[SHORT PROBLEM]
Copy out the lines running from the one that contains "The width and height of the document" through the end, inclusive. Leave the pictures out of your copy.

[SUPPLIED RECORDS]
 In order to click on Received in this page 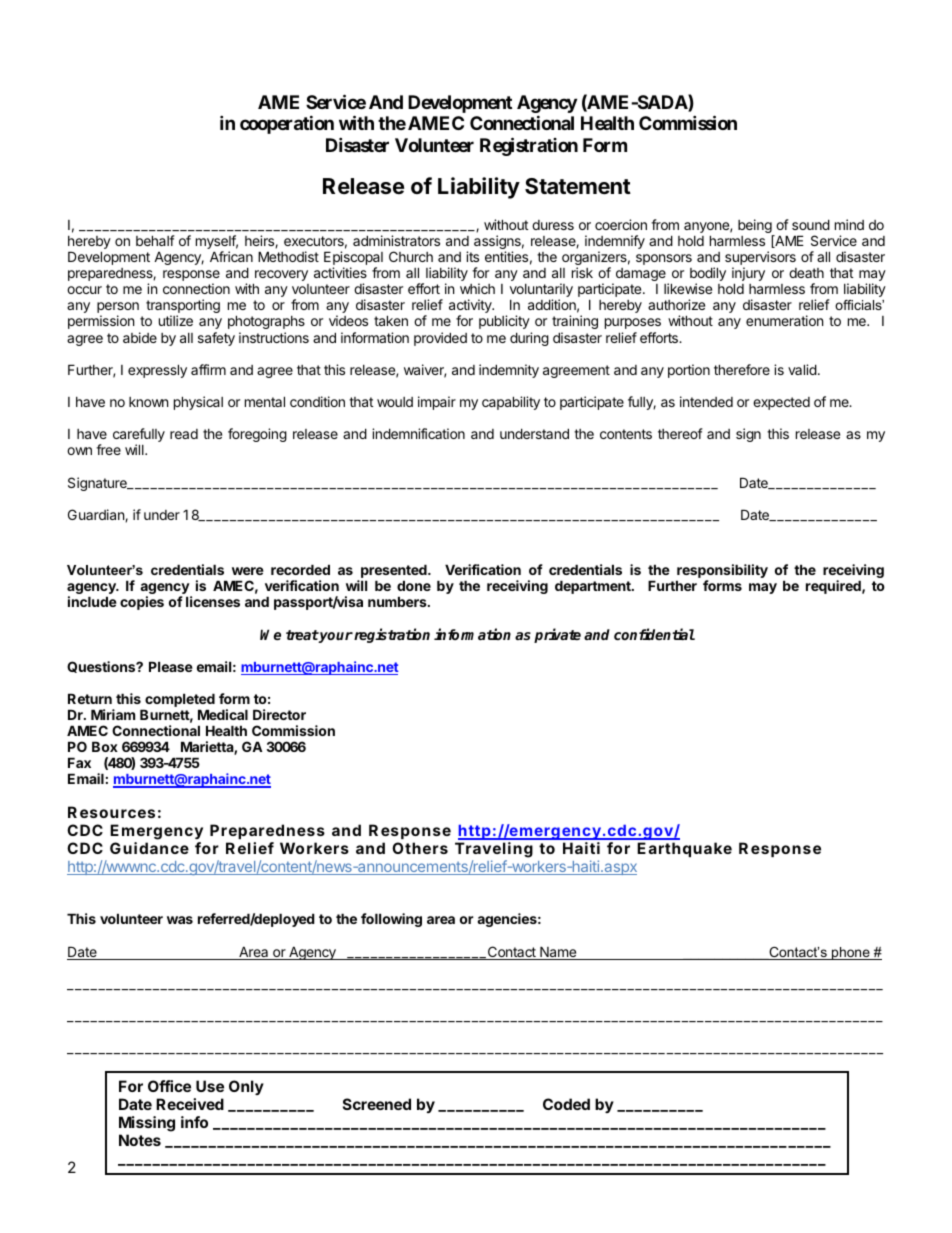, I will do `click(190, 1104)`.
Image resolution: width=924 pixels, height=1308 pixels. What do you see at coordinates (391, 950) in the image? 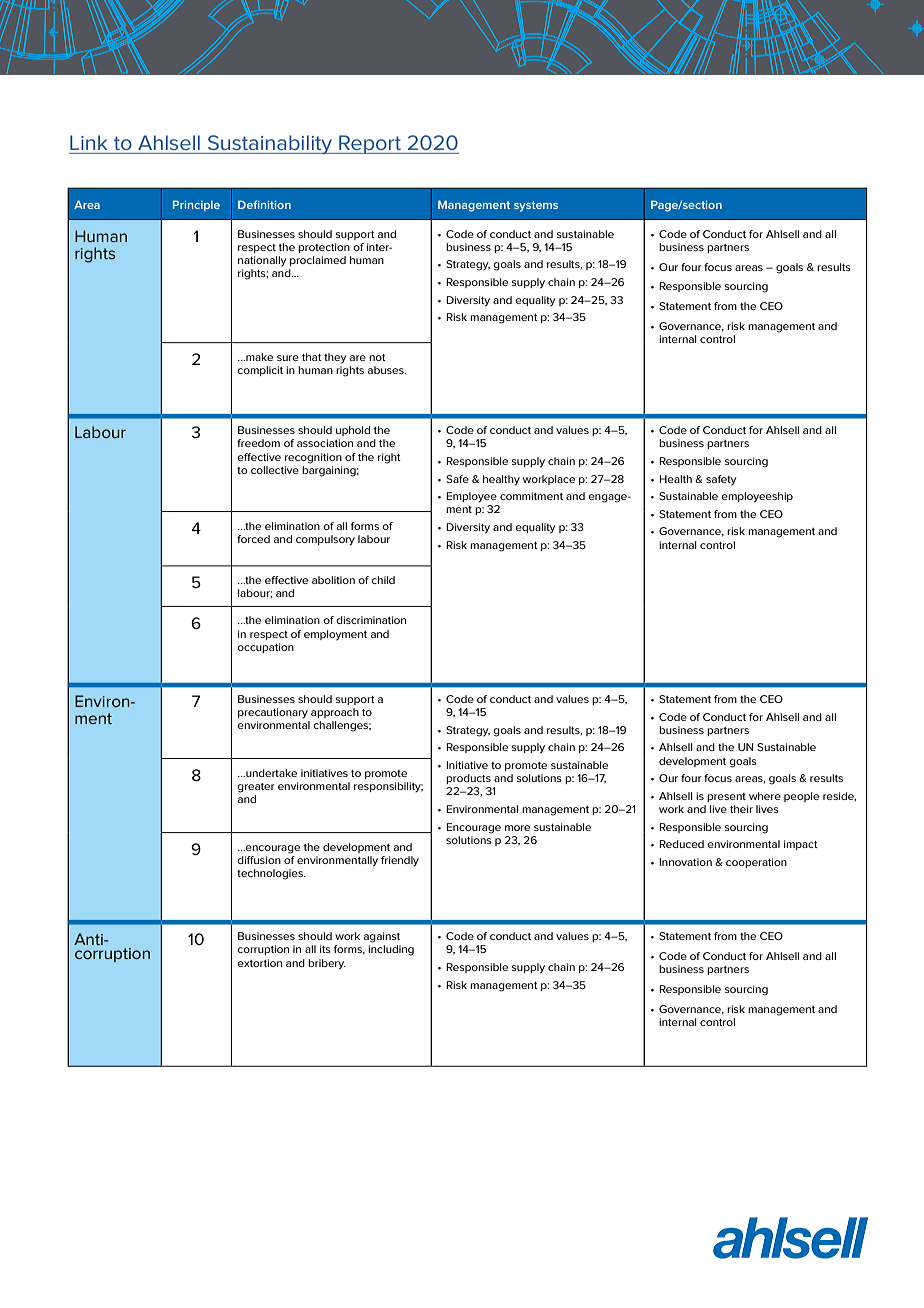
I see `including` at bounding box center [391, 950].
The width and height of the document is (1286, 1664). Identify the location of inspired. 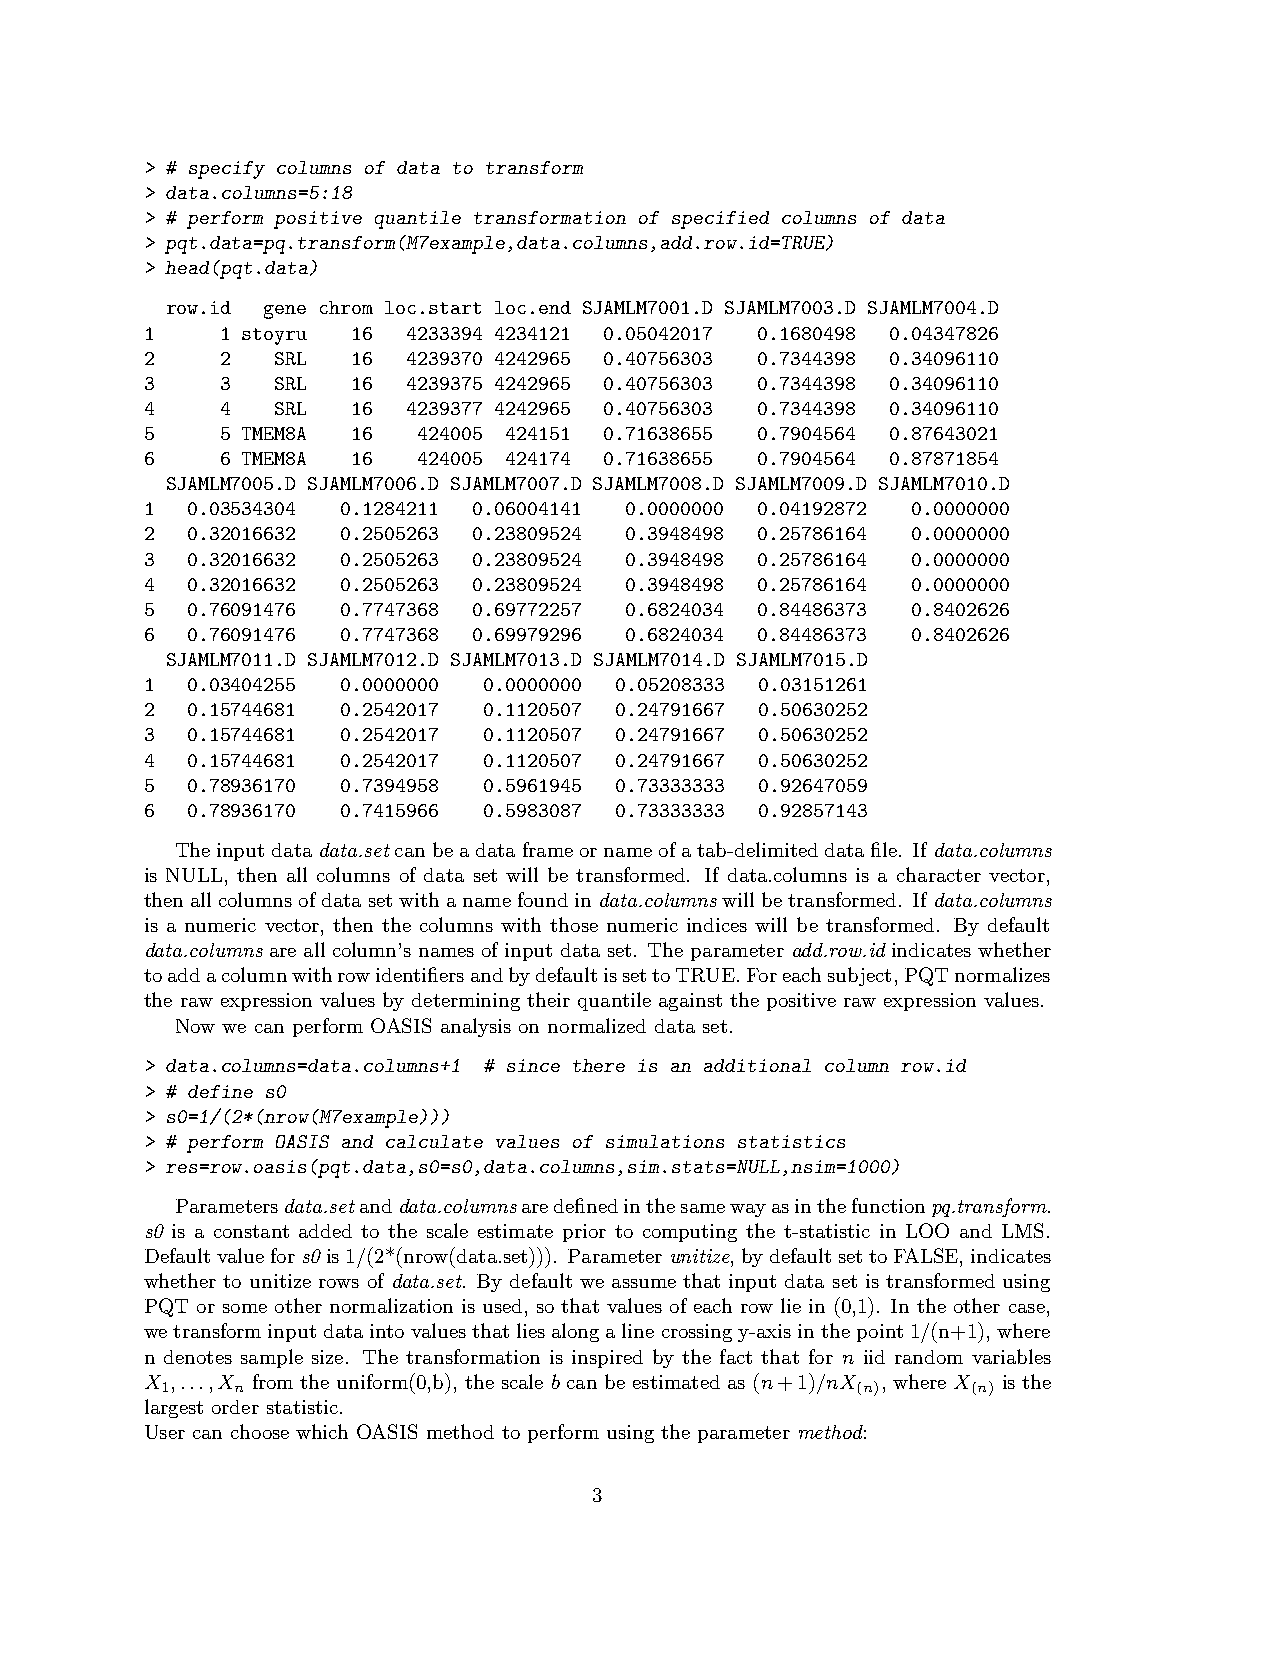
(607, 1359).
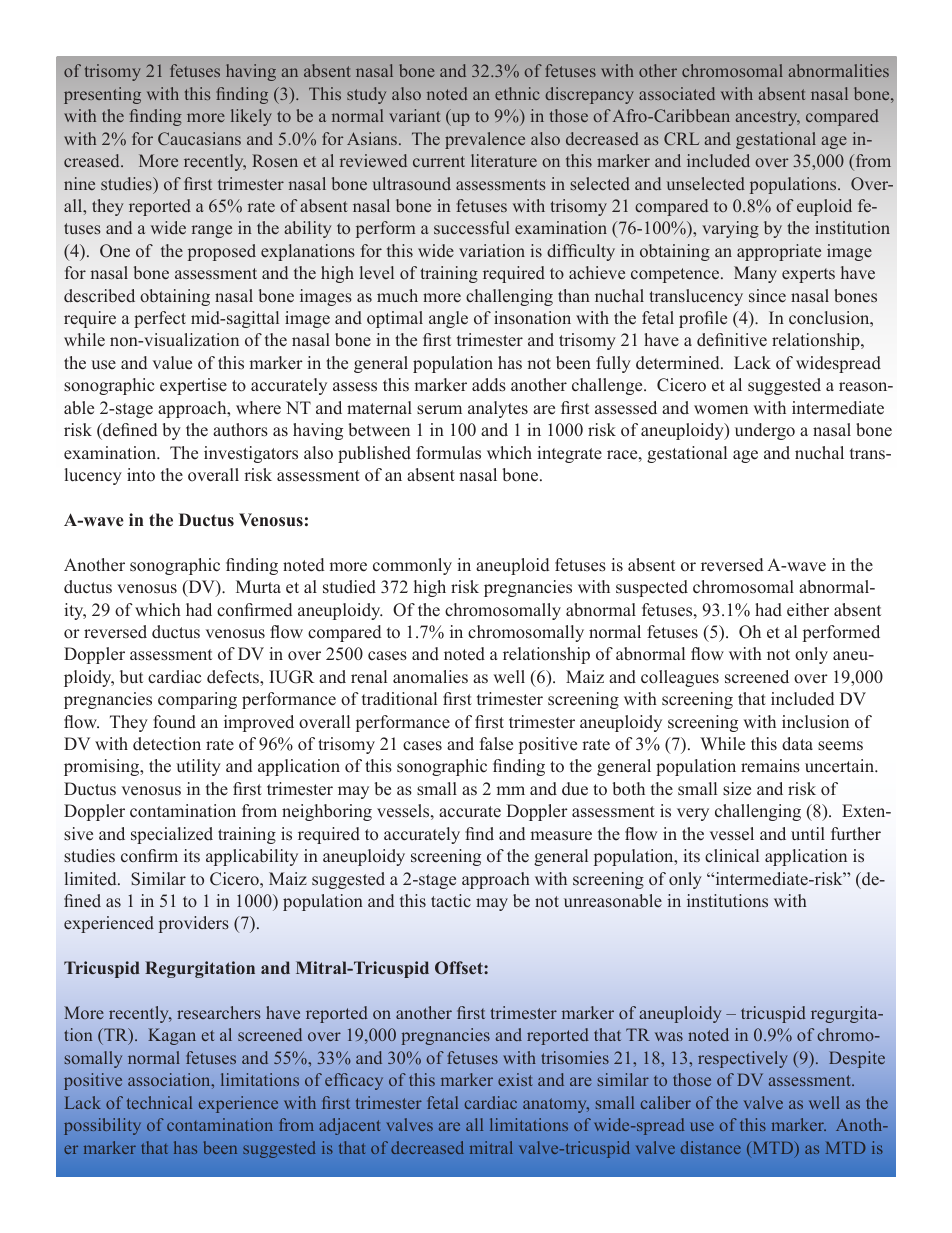 The width and height of the screenshot is (952, 1233). Describe the element at coordinates (448, 453) in the screenshot. I see `formulas` at that location.
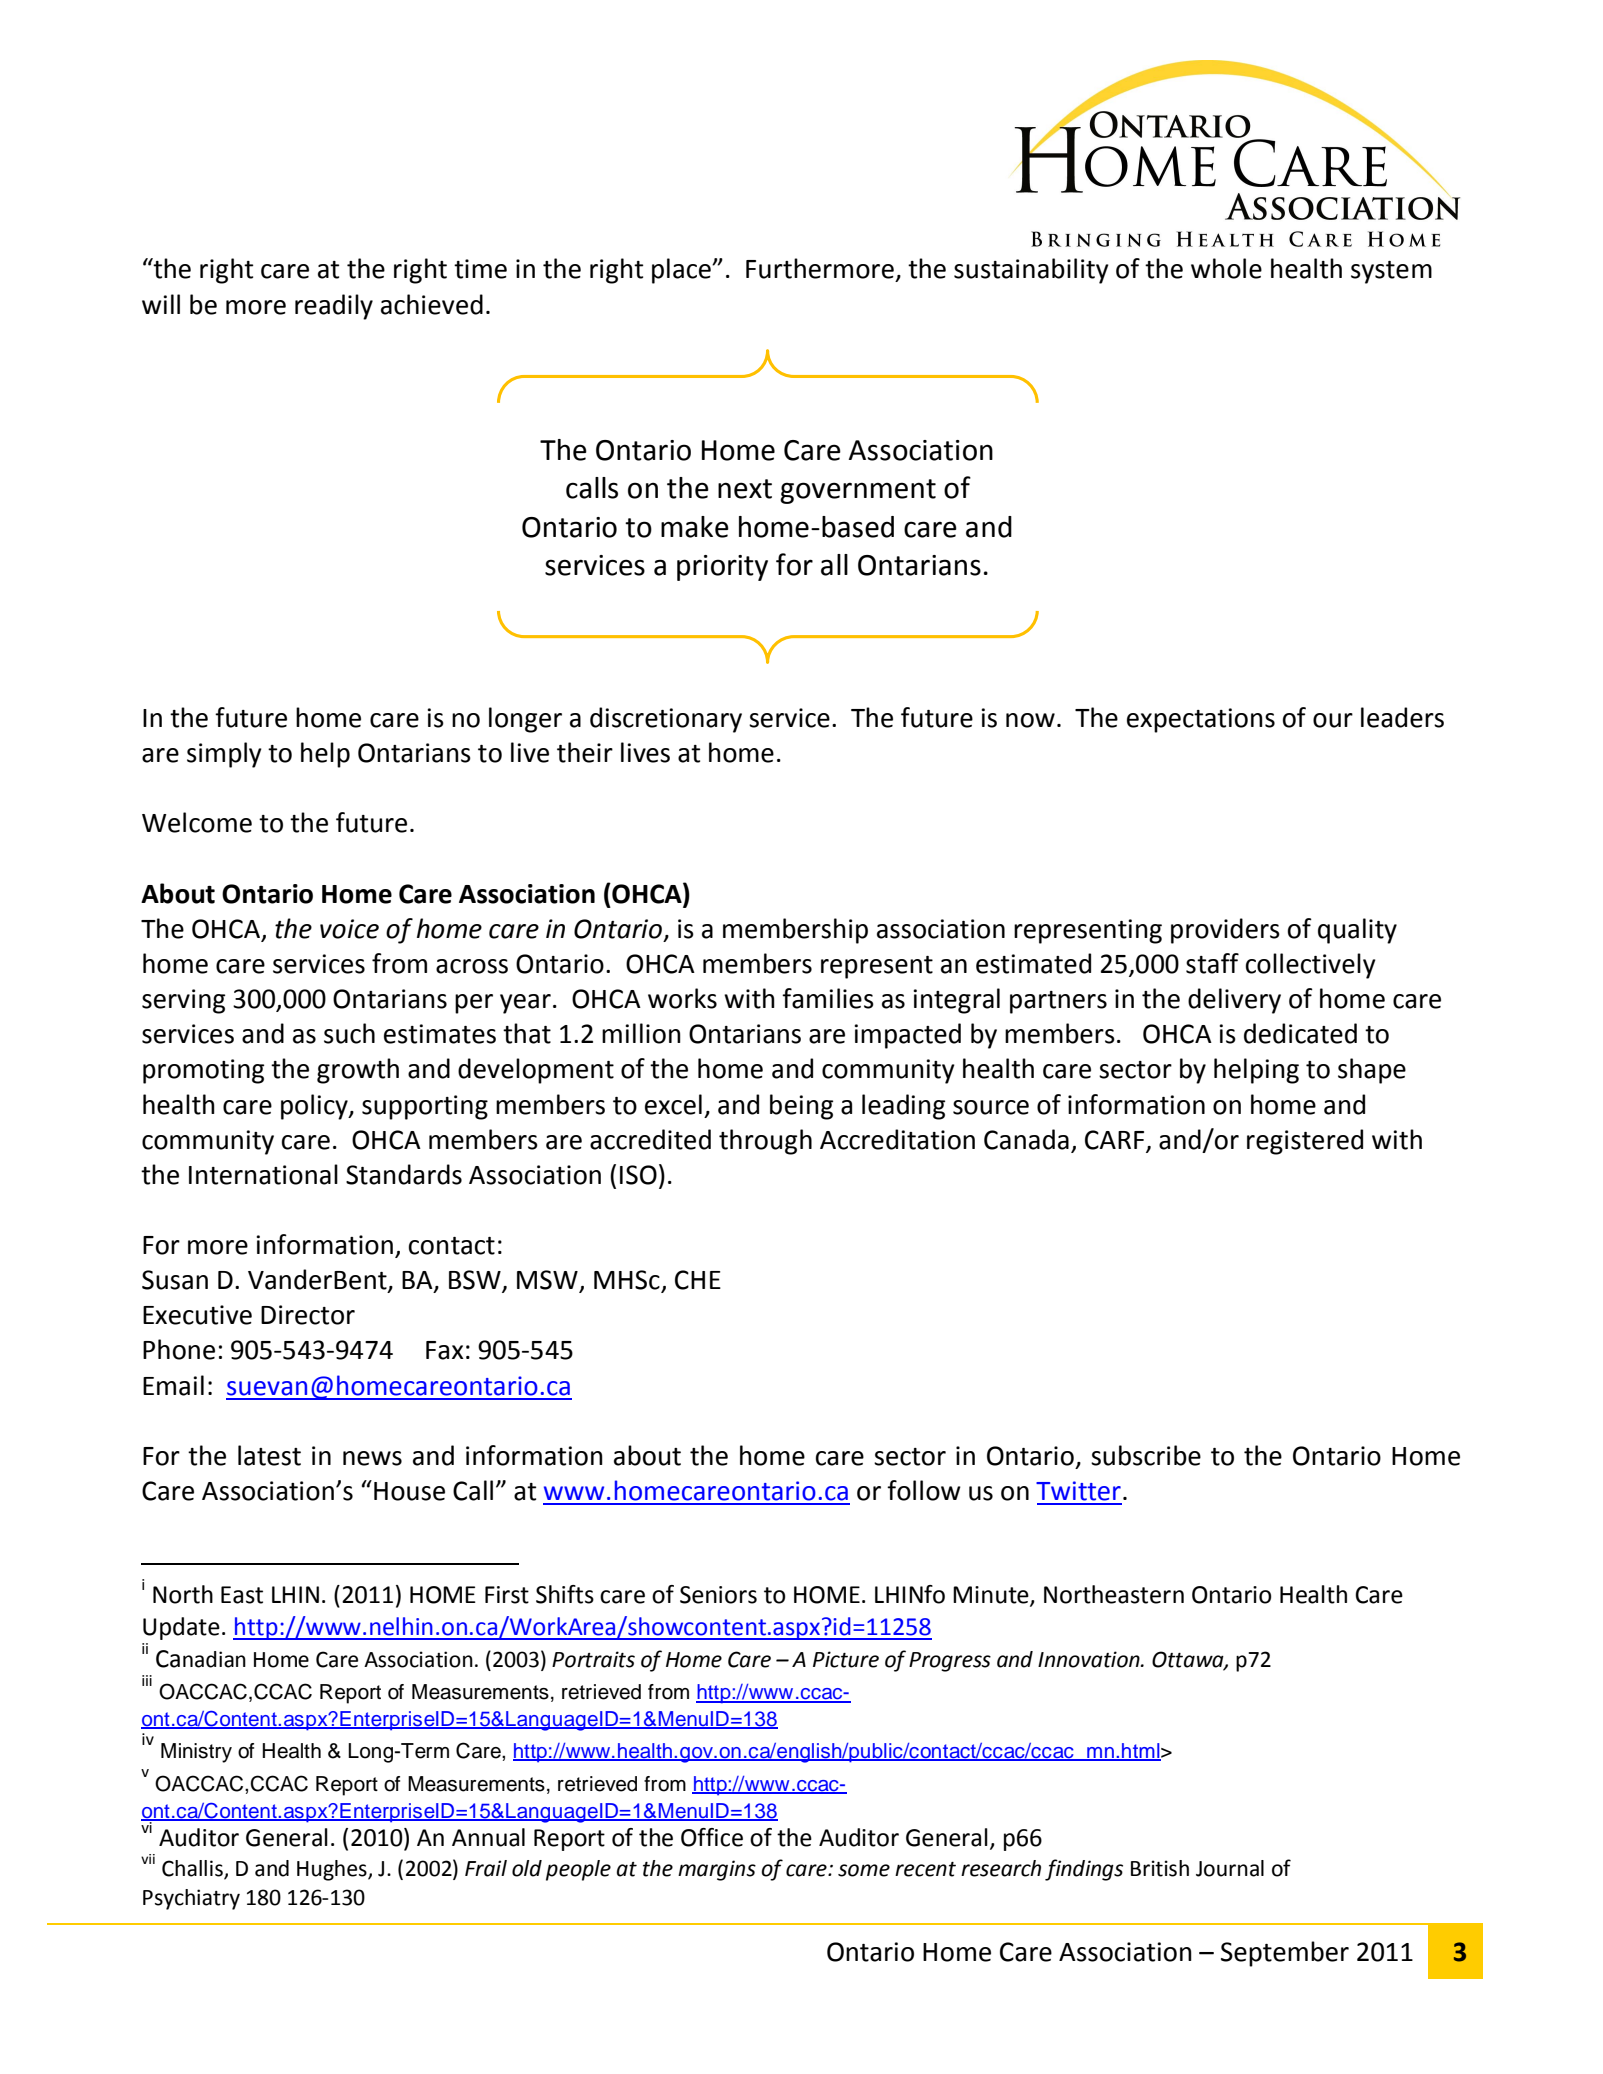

[IN RESPONSE]
The width and height of the document is (1286, 1664). Identify the location of inspired. 
(607, 1359).
 The width and height of the screenshot is (952, 1233). Describe the element at coordinates (448, 453) in the screenshot. I see `formulas` at that location.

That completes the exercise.